[The New Magdalen by Wilkie Collins]@TWC D-Link bookThe New Magdalen CHAPTER XXI 26/28
The bitterest moment she had felt yet was the moment in which he raised her hand to his lips, and murmured tenderly, "My own true Grace!" She could only sign to him to leave her, and hurry back into her own room. Her first feeling, when she found herself alone again, was wonder--wonder that it should never have occurred to her, until he had himself suggested it, that her betrothed husband had the foremost right to her confession.
Her horror at owning to either of them that she had cheated them out of their love had hitherto placed Horace and Lady Janet on the same level.
She now saw for the first time that there was no comparison between the claims which they respectively had on her.

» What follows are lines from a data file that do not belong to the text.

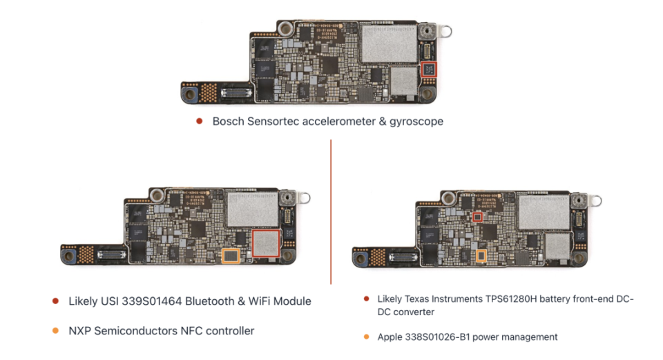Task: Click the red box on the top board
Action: coord(429,69)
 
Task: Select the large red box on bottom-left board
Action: coord(265,245)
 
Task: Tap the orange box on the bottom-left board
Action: coord(230,256)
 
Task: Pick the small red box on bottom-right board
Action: coord(477,217)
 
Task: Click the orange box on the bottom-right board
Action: coord(481,256)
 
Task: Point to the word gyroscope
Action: coord(413,121)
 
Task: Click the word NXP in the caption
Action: coord(80,331)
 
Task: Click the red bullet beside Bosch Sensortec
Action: coord(200,121)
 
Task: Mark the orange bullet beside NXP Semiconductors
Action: coord(55,331)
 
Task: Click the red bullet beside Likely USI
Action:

She owned an allegiance to Horace to which Lady Janet could assert no right. Cost her what it might to avow the truth to him with her own lips, the cruel sacrifice must be made. Without a moment's hesitation she put away her writing materials.
It amazed her that she should ever have thought of using Julian Gray as an interpreter between the man to whom she was betrothed and herself. Julian's sympathy (she thought) must have made a strong impression on her indeed to blind her to a duty which was beyond all compromise, which admitted of no dispute! She had asked for five minutes of delay before she followed Horace.